Stored dataset items:
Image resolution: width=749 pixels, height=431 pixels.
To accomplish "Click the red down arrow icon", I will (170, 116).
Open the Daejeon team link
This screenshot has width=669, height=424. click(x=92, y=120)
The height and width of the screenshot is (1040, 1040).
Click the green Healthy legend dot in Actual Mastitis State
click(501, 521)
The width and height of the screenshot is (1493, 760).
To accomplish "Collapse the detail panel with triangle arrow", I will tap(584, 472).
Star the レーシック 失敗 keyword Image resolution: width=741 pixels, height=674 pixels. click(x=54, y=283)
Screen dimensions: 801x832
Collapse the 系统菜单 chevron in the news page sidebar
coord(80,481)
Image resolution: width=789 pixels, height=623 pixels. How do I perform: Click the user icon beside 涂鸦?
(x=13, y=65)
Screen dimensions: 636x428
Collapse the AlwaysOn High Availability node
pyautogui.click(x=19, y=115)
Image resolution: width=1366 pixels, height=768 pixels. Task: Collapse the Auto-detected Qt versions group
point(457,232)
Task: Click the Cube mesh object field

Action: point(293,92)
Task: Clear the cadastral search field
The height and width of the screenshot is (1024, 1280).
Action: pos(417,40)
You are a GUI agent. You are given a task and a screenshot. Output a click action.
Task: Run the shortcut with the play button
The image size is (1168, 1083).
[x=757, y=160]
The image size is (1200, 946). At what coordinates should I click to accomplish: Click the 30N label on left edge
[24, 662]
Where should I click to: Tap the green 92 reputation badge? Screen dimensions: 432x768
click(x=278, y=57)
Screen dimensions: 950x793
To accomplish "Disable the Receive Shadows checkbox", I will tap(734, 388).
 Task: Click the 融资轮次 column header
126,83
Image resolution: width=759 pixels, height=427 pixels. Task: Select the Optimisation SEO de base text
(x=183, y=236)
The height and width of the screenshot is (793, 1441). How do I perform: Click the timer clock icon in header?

Task goal –
The answer should be exactly the lines from the one that contains "Task: Click the 融资轮次 column header" through the end of the entries, both ends included, and nothing besides.

Solution for this exercise –
 Task: Click the 融资轮次 column header
126,83
Image resolution: width=759 pixels, height=427 pixels. Task: Select the Optimisation SEO de base text
(x=183, y=236)
The height and width of the screenshot is (793, 1441). How do I perform: Click the timer clock icon in header?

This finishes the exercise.